Synthesis of polycarbonate urethanes with functional poly(ethylene glycol) side chains intended for bioconjugates

Traditional poly(ethylene glycol) (PEG)-modified polyurethanes usually exhibit high biocompatibility, but still lack reactivity with biological molecules to induce appropriate cell and tissue responses. In this study, PEG diglycidyl ether (Mn = 526 Da) and PEG bis(amine) (Mn = 1000 Da) were respectively grafted onto carboxyl-group-containing poly(carbonate urethane) backbones that chain-extended with lysine, to generate reactivity while maintaining biocompatibility. The PEG chains disordered and plasticized the hard segments where they attached, reducing H-bonded urea groups and lowering glass transition temperatures.
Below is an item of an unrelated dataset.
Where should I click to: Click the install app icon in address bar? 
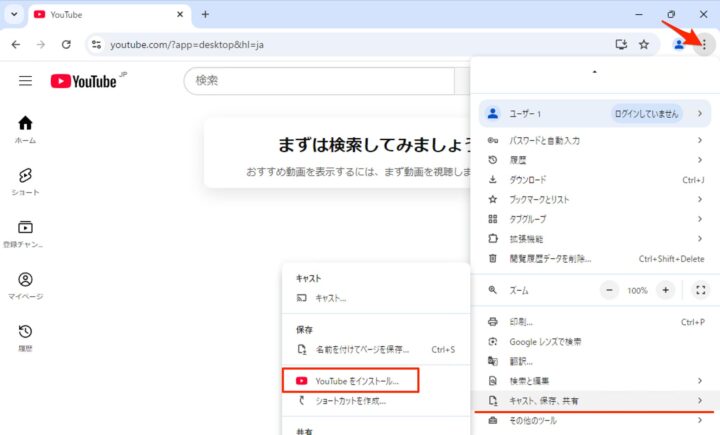620,44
The Mn ranged from 33,000 to 70,000 Da for the precursor polyurethanes, which largely decreased by 24–75% following PEG grafting. Hemocompatibility was enhanced due to the flexibility and hydrophilicity of the PEG chains. Solutions of the PEG-grafted polyurethanes were transformed into hydrocolloids when dropped into water. Reactivity was proved by immobilization of albumin onto the colloidal particles. These new functional PEG-grafted polyurethanes can potentially form multifunctional bioconjugates for applications as biomaterials and in pharmaceutics.